◆ **Record excerpts**
[start]

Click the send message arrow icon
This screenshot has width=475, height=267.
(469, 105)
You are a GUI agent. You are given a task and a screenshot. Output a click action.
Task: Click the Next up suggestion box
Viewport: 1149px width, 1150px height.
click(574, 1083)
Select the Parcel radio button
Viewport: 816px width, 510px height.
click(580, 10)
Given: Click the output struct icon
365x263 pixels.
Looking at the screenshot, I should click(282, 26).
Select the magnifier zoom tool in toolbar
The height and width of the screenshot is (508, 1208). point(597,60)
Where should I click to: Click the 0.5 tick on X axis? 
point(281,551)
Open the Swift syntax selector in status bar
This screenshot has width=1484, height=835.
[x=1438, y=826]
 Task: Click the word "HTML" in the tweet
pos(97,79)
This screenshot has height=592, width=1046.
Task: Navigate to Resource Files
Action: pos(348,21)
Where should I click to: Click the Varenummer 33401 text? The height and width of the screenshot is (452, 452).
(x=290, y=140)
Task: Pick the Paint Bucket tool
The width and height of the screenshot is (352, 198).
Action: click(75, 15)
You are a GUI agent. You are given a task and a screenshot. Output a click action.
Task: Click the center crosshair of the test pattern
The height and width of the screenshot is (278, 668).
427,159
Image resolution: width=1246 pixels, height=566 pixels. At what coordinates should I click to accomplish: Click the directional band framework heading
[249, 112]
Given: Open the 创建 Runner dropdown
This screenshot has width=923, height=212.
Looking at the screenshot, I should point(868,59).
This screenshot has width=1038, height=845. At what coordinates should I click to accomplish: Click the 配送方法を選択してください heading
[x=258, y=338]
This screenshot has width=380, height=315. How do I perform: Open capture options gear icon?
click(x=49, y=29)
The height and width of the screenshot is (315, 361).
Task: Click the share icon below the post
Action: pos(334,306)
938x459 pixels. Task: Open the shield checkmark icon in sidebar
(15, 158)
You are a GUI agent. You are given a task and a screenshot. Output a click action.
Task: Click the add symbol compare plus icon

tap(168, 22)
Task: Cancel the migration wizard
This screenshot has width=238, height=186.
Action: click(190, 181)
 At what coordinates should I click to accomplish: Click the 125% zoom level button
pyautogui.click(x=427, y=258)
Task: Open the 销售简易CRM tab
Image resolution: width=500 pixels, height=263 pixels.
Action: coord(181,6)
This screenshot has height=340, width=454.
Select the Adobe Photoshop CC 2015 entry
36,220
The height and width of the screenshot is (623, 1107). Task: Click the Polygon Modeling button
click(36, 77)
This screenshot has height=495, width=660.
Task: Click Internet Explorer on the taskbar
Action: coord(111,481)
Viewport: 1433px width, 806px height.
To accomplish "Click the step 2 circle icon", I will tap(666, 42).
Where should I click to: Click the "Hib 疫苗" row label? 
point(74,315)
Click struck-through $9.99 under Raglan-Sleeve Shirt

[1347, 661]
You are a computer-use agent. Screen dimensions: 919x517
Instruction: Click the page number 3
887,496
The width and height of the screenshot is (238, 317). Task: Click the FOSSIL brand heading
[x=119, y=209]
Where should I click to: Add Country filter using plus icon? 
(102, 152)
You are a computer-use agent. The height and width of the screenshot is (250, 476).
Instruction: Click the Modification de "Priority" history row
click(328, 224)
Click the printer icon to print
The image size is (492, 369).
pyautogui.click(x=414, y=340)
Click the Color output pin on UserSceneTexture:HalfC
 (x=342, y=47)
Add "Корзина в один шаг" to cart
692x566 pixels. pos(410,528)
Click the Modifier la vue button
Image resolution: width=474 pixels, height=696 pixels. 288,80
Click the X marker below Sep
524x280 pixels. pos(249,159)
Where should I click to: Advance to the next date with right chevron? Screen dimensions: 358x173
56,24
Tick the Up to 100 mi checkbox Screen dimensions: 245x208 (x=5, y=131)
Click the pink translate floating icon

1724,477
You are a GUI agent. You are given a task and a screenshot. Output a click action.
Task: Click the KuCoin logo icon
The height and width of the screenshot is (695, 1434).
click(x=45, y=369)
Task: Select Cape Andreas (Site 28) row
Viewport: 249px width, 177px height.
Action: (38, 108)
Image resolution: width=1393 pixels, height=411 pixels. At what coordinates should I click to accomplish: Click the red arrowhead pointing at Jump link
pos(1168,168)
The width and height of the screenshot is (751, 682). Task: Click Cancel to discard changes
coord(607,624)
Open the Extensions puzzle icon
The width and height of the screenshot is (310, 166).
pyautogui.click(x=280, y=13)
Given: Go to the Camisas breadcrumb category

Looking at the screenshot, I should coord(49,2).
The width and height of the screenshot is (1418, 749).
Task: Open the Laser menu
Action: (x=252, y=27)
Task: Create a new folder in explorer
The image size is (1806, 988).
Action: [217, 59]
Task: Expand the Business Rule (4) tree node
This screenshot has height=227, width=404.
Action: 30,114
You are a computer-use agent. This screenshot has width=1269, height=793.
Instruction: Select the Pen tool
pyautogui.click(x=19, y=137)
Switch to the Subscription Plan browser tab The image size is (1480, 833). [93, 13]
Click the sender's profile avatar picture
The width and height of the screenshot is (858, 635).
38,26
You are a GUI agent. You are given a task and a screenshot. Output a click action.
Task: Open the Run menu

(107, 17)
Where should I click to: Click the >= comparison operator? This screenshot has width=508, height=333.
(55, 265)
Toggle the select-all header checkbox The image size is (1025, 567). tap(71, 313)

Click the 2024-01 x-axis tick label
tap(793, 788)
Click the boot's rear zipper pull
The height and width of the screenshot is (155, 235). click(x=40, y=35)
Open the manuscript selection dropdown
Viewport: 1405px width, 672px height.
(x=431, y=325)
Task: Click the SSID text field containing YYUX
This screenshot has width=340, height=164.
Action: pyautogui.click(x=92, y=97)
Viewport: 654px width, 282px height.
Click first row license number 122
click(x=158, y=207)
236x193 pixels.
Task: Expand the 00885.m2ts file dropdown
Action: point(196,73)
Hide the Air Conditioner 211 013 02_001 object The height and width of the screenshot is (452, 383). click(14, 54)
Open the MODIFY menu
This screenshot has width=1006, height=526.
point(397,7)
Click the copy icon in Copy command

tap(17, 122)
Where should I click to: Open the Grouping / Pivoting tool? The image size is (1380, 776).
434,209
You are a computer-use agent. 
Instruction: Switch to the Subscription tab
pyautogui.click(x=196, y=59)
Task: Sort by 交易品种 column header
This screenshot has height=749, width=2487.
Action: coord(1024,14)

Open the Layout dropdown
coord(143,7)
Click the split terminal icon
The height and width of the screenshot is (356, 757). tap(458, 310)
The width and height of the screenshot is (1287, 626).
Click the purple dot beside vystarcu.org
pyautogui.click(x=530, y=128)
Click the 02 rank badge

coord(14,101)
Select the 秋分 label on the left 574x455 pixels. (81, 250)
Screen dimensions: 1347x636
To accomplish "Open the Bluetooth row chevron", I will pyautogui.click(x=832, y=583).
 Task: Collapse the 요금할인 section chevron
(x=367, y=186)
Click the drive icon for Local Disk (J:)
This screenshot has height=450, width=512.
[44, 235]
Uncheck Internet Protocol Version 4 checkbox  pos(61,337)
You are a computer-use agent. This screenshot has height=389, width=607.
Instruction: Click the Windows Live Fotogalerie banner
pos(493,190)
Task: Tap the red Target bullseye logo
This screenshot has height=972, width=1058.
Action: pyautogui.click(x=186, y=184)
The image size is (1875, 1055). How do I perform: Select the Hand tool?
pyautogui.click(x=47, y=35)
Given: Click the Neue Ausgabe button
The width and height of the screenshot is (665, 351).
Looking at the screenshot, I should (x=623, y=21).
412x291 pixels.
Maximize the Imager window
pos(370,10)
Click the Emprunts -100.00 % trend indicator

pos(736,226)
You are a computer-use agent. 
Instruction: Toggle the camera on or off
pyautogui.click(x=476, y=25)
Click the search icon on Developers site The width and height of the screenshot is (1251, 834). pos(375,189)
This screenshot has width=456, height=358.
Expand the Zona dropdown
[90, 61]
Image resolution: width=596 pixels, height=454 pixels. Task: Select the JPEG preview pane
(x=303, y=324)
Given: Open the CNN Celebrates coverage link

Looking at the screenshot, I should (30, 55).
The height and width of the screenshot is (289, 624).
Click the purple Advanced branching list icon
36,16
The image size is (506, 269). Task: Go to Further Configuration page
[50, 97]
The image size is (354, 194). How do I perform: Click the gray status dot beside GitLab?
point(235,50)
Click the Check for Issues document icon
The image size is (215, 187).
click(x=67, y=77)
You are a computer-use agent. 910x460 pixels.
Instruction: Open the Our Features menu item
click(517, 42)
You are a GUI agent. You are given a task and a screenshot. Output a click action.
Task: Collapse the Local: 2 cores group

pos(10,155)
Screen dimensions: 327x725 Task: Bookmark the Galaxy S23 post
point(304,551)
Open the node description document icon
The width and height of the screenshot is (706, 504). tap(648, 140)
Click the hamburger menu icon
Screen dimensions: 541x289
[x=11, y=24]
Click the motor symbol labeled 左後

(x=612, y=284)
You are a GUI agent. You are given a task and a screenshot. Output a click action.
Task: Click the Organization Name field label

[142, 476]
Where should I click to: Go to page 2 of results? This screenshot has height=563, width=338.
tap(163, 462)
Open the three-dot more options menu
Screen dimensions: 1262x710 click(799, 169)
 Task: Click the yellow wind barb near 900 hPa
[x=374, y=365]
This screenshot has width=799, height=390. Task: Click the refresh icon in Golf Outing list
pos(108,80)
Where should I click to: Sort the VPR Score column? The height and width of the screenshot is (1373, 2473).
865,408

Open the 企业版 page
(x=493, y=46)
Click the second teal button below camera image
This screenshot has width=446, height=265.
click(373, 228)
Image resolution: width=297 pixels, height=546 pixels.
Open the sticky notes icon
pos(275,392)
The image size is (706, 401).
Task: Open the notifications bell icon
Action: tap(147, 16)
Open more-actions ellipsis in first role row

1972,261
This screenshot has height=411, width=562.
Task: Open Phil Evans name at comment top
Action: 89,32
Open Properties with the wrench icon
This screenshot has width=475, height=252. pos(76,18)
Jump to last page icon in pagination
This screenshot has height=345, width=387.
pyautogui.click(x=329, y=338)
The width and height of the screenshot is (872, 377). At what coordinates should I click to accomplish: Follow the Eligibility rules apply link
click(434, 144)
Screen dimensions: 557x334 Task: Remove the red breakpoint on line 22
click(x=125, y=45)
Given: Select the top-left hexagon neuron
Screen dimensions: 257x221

[end]

◆ **Set task**
Render the stretch of the records from the line containing "Click the drive icon for Local Disk (J:)" through the line containing "pos(736,226)" as a Markdown table with the columns Row and Line. Number each line in the Row column and omit blank lines.

◆ **Worked solution**
| Row | Line |
|---|---|
| 1 | Click the drive icon for Local Disk (J:) |
| 2 | This screenshot has height=450, width=512. |
| 3 | [44, 235] |
| 4 | Uncheck Internet Protocol Version 4 checkbox  pos(61,337) |
| 5 | You are a computer-use agent. This screenshot has height=389, width=607. |
| 6 | Instruction: Click the Windows Live Fotogalerie banner |
| 7 | pos(493,190) |
| 8 | Task: Tap the red Target bullseye logo |
| 9 | This screenshot has height=972, width=1058. |
| 10 | Action: pyautogui.click(x=186, y=184) |
| 11 | The image size is (1875, 1055). How do I perform: Select the Hand tool? |
| 12 | pyautogui.click(x=47, y=35) |
| 13 | Given: Click the Neue Ausgabe button |
| 14 | The width and height of the screenshot is (665, 351). |
| 15 | Looking at the screenshot, I should (x=623, y=21). |
| 16 | 412x291 pixels. |
| 17 | Maximize the Imager window |
| 18 | pos(370,10) |
| 19 | Click the Emprunts -100.00 % trend indicator |
| 20 | pos(736,226) |